Please rename "pagination" to "carousel" in the part of the records that opens with the line containing "Task: Select the word" and closes with the line containing "will (994, 482).", leaving everything else unchanged and giving back only those lines.

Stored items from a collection
══════════
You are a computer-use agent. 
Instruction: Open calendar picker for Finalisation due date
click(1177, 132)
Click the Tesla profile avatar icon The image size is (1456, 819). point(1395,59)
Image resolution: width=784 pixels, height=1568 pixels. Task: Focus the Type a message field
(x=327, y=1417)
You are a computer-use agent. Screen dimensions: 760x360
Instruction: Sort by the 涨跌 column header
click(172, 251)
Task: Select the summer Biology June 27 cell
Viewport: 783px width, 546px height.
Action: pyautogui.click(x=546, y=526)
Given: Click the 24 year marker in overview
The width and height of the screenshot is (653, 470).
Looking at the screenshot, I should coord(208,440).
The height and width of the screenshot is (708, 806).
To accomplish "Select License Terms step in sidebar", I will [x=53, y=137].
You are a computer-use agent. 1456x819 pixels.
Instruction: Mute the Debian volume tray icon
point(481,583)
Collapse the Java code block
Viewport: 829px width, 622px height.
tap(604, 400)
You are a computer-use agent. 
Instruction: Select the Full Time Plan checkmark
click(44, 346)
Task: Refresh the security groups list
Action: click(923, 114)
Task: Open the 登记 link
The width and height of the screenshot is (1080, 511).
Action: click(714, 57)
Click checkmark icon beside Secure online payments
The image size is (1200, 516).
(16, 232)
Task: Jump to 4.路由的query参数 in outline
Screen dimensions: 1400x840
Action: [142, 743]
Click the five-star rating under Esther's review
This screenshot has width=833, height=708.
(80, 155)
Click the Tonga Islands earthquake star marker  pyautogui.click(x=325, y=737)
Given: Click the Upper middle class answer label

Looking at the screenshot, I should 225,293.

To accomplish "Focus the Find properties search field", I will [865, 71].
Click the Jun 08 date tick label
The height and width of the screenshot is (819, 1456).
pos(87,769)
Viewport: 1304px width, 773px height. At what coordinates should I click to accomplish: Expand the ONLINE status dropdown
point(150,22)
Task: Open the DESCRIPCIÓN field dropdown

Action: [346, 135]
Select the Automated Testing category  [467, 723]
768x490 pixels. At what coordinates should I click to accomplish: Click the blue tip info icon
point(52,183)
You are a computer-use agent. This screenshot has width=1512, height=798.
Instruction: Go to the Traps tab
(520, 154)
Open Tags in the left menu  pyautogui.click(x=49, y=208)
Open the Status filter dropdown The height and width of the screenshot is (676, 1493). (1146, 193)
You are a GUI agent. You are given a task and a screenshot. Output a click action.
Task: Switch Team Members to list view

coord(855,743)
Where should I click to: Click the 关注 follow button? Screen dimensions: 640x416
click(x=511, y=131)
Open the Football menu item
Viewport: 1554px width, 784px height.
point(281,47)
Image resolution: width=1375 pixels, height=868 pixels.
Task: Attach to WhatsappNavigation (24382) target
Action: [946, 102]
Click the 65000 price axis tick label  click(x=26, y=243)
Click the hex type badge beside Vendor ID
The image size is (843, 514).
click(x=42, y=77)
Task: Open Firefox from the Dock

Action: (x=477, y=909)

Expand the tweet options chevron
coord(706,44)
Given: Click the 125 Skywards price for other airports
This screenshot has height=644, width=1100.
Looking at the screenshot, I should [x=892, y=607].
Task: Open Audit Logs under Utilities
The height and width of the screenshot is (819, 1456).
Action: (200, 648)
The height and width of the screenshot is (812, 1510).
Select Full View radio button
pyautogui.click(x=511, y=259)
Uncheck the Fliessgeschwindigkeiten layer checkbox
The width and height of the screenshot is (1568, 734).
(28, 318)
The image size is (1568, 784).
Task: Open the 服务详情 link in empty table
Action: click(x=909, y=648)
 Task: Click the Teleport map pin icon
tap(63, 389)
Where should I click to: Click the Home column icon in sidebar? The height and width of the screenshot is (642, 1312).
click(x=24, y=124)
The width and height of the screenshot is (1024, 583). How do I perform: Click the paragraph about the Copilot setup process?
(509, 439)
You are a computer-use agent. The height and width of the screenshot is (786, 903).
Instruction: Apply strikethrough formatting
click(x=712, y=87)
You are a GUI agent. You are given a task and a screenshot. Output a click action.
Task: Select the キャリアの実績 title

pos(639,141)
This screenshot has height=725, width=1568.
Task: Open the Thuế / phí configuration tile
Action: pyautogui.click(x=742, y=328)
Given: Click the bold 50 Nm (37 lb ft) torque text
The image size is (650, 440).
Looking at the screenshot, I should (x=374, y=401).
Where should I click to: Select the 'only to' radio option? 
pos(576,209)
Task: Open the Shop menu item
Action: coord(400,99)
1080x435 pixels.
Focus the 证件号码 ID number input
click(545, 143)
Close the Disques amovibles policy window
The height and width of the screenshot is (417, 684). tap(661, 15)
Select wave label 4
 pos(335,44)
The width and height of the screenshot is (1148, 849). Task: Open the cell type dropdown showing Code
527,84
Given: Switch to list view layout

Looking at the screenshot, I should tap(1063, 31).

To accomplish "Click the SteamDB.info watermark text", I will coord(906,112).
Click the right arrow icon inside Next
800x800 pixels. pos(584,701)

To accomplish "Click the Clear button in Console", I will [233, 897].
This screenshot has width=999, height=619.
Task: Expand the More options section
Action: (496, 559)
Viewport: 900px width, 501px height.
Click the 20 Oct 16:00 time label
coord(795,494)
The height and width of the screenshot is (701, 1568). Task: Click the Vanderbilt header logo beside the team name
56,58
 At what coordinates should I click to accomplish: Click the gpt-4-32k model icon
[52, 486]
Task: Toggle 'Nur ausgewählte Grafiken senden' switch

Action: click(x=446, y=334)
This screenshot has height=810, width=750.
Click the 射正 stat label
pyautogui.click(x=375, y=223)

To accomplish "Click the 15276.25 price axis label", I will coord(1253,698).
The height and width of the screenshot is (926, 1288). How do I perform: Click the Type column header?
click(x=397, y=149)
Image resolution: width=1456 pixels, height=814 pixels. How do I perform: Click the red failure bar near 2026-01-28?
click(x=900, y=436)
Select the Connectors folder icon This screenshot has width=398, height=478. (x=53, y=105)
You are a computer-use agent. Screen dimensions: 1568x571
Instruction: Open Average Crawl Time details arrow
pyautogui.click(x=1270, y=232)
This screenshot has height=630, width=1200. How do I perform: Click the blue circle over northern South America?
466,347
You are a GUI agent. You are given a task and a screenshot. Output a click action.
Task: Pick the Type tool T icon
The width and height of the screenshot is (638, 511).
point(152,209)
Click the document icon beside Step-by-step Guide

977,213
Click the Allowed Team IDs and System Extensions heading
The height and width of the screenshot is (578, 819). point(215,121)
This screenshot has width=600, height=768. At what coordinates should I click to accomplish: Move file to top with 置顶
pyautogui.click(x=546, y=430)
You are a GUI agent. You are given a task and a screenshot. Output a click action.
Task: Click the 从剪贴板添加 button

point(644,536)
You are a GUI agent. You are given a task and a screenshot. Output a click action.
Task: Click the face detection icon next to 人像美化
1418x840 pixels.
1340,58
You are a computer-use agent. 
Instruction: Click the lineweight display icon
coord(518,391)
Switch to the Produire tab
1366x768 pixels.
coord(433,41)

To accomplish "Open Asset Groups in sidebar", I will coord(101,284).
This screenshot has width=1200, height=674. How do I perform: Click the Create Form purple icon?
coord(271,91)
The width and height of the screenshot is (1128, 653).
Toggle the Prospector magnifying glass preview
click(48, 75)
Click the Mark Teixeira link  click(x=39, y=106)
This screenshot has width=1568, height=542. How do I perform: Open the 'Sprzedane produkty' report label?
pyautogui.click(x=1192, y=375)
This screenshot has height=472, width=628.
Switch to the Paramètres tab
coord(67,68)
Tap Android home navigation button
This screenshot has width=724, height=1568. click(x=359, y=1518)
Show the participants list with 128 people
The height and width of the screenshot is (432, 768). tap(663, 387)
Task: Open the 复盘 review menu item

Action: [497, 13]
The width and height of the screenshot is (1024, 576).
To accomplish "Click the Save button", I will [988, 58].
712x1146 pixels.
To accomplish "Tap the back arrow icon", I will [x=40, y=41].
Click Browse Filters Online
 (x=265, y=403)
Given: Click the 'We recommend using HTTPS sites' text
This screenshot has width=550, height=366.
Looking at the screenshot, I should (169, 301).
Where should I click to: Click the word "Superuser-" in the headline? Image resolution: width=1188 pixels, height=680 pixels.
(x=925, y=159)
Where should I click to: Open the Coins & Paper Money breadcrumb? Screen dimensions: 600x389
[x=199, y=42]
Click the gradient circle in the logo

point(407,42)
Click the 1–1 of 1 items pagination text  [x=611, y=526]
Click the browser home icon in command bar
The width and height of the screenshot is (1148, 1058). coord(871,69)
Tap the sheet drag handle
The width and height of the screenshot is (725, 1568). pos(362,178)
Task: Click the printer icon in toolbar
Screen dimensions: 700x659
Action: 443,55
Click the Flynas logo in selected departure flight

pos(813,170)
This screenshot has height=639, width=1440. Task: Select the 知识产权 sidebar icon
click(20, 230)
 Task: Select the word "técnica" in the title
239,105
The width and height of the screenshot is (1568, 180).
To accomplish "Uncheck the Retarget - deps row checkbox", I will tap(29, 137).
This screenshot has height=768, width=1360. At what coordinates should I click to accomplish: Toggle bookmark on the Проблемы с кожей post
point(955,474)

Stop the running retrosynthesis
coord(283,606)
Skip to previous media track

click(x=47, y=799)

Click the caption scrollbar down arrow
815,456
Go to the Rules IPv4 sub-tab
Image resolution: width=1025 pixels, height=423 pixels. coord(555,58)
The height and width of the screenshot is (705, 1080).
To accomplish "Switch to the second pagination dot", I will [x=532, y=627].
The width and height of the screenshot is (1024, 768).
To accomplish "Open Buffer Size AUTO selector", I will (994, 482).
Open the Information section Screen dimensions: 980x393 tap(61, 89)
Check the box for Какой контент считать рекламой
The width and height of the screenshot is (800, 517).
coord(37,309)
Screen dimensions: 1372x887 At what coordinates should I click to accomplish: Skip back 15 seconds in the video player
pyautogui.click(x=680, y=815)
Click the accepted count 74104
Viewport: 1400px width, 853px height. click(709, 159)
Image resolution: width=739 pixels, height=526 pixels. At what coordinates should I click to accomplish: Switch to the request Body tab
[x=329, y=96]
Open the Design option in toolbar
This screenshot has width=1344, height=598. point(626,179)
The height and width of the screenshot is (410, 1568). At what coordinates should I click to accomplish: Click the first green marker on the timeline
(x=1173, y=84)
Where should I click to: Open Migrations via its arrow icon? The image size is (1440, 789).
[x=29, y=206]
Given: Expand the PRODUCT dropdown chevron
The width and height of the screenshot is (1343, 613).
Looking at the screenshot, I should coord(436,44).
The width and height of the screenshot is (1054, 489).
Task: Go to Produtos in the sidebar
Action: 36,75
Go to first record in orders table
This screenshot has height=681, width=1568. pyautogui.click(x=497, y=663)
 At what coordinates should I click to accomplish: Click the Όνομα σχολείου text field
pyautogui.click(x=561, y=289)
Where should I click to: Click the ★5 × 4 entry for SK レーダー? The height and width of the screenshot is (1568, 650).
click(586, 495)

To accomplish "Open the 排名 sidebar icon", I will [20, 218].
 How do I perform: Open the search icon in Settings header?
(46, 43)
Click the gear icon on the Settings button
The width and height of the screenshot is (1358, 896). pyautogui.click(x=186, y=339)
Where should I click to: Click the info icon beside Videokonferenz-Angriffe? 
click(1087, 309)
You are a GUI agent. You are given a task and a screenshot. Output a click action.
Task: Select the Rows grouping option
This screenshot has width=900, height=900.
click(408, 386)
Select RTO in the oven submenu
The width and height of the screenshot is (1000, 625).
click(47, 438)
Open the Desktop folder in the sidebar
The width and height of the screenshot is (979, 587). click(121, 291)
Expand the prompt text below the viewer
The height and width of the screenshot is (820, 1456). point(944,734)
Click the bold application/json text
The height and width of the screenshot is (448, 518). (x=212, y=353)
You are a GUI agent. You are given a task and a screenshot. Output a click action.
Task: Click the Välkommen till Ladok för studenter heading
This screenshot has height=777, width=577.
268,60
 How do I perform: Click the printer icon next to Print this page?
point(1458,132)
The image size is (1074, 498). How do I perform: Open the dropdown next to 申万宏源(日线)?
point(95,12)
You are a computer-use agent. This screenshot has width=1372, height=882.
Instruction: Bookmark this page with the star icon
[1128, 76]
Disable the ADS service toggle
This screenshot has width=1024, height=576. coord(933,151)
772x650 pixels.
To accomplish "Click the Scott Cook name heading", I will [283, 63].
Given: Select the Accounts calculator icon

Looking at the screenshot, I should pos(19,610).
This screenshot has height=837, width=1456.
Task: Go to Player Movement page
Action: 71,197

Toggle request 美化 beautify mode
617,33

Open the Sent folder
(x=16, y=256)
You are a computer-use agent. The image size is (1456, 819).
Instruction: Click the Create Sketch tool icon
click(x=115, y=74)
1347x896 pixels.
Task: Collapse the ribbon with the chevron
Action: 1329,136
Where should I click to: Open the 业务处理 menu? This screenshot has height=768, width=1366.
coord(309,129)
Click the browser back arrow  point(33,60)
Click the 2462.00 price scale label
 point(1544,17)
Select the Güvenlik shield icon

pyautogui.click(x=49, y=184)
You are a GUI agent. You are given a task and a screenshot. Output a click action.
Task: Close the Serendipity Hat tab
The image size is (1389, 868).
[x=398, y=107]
══════════
## Response
 Task: Select the word "técnica" in the title
239,105
The width and height of the screenshot is (1568, 180).
To accomplish "Uncheck the Retarget - deps row checkbox", I will tap(29, 137).
This screenshot has height=768, width=1360. At what coordinates should I click to accomplish: Toggle bookmark on the Проблемы с кожей post
point(955,474)

Stop the running retrosynthesis
coord(283,606)
Skip to previous media track

click(x=47, y=799)

Click the caption scrollbar down arrow
815,456
Go to the Rules IPv4 sub-tab
Image resolution: width=1025 pixels, height=423 pixels. coord(555,58)
The height and width of the screenshot is (705, 1080).
To accomplish "Switch to the second carousel dot", I will [x=532, y=627].
The width and height of the screenshot is (1024, 768).
To accomplish "Open Buffer Size AUTO selector", I will (994, 482).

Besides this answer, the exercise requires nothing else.